• Data
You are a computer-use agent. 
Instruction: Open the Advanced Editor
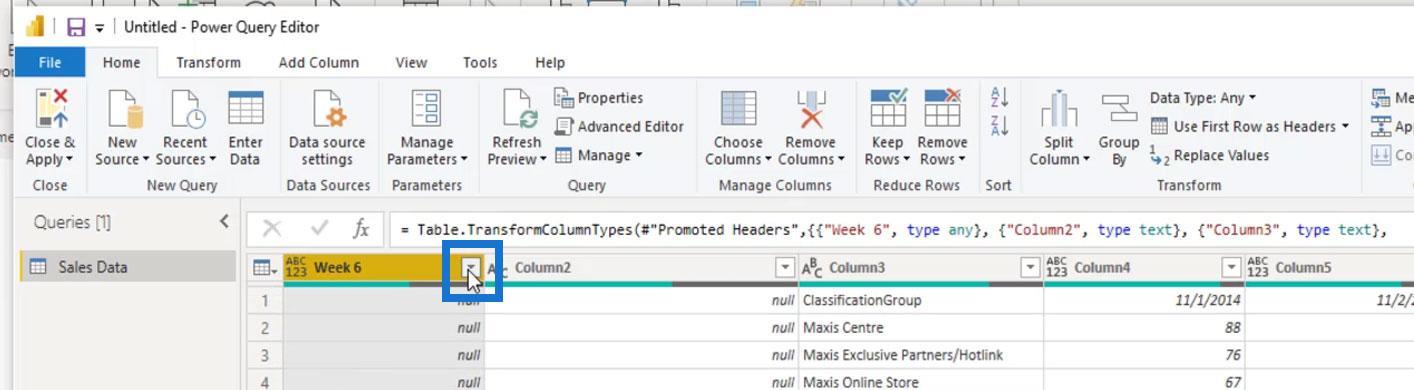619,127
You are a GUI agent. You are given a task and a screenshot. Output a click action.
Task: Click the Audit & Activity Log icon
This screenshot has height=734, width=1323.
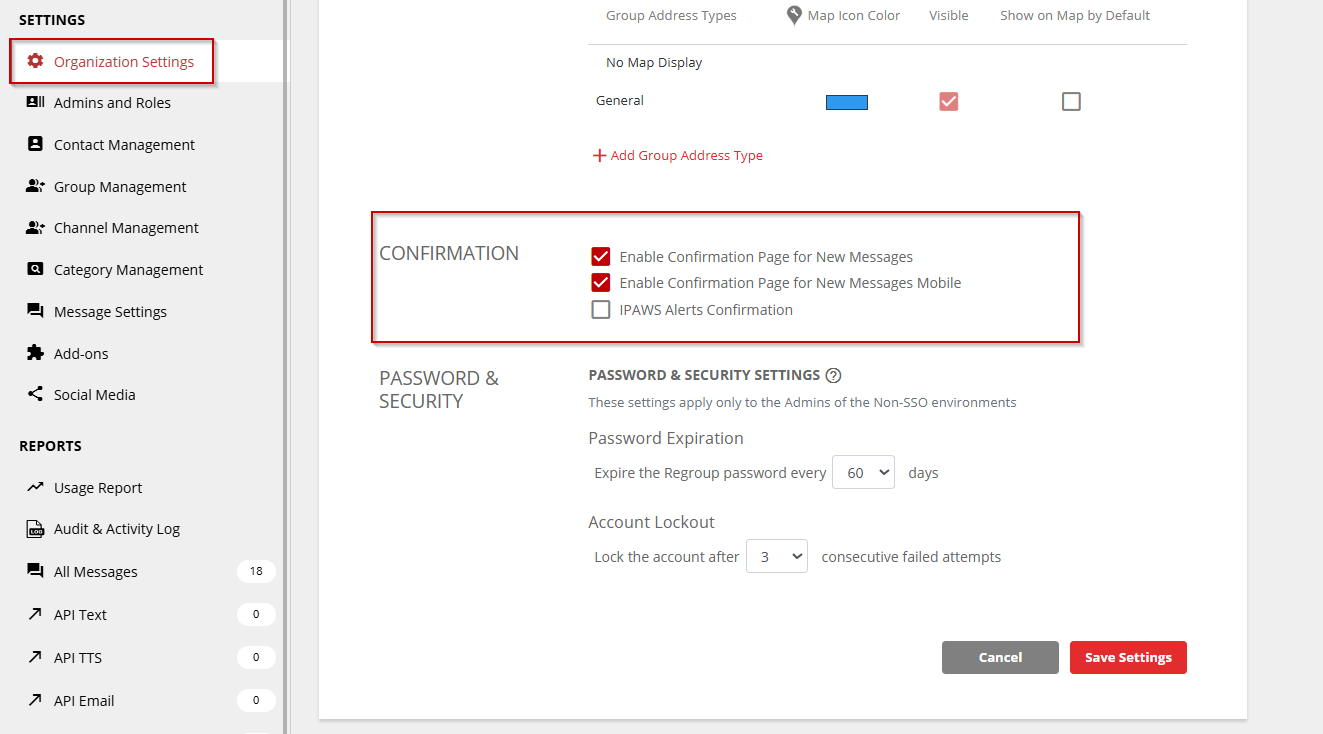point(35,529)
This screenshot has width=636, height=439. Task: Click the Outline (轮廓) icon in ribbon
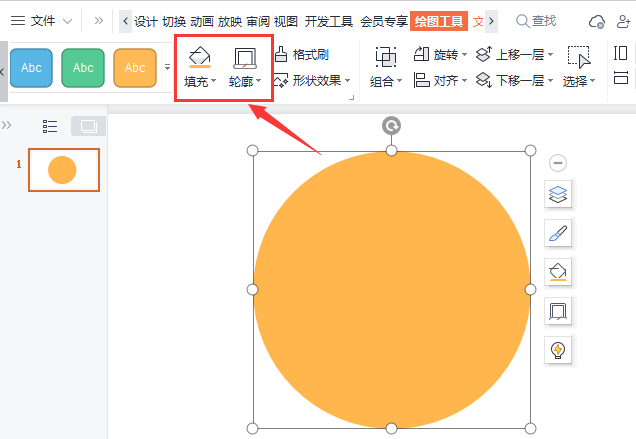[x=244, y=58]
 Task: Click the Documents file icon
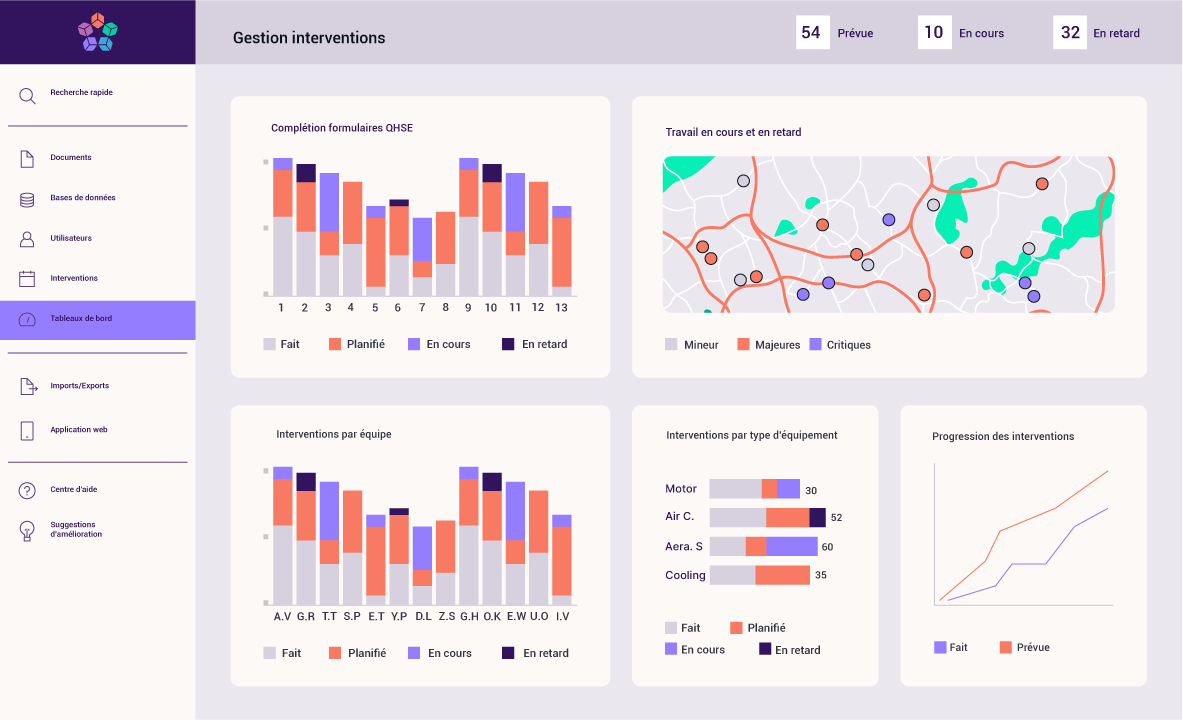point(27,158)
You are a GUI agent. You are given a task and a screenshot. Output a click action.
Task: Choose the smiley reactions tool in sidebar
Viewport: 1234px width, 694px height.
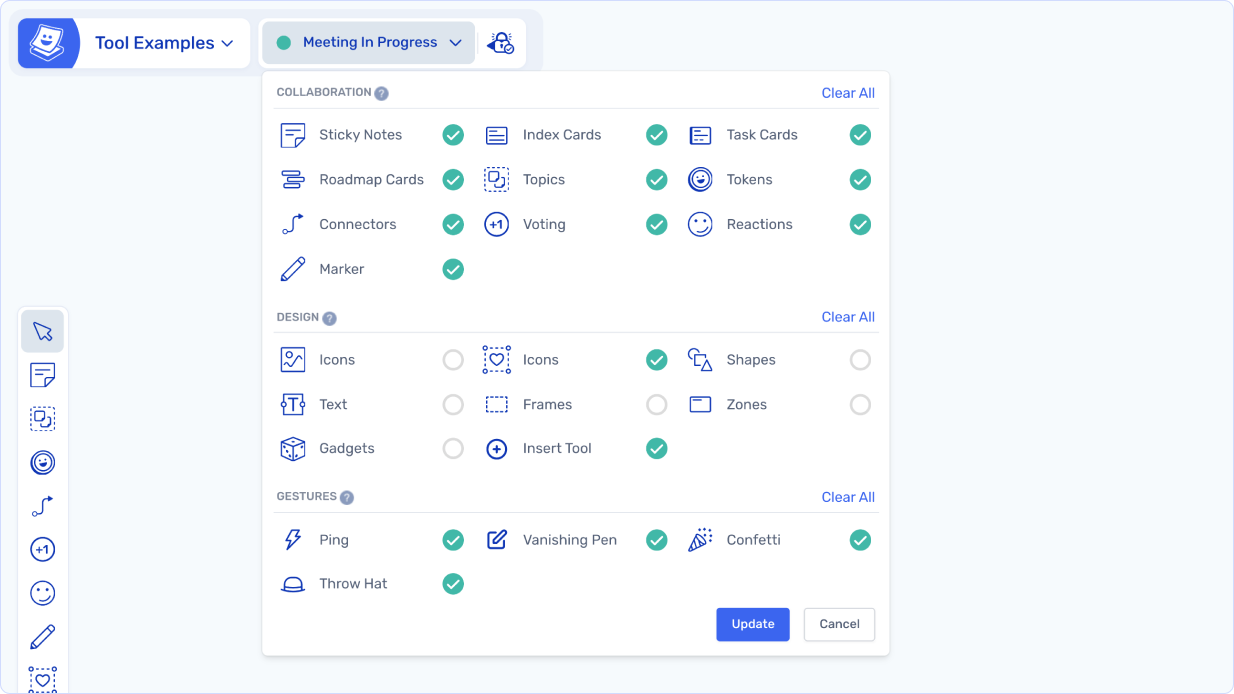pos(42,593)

• Problem details
Set down every line of the entries above again, exactly as written, but not the pictures.

• Result of the task
You are a computer-use agent. 
Instruction: Open the Advanced Editor
619,127
You are a GUI agent. You are given a task and a screenshot. Output a click action.
Task: Click the Audit & Activity Log icon
This screenshot has height=734, width=1323.
point(35,529)
This screenshot has width=636, height=439. Task: Click the Outline (轮廓) icon in ribbon
[x=244, y=58]
 Task: Click the Documents file icon
point(27,158)
You are a GUI agent. You are given a task and a screenshot. Output a click action.
Task: Choose the smiley reactions tool in sidebar
Viewport: 1234px width, 694px height.
pos(42,593)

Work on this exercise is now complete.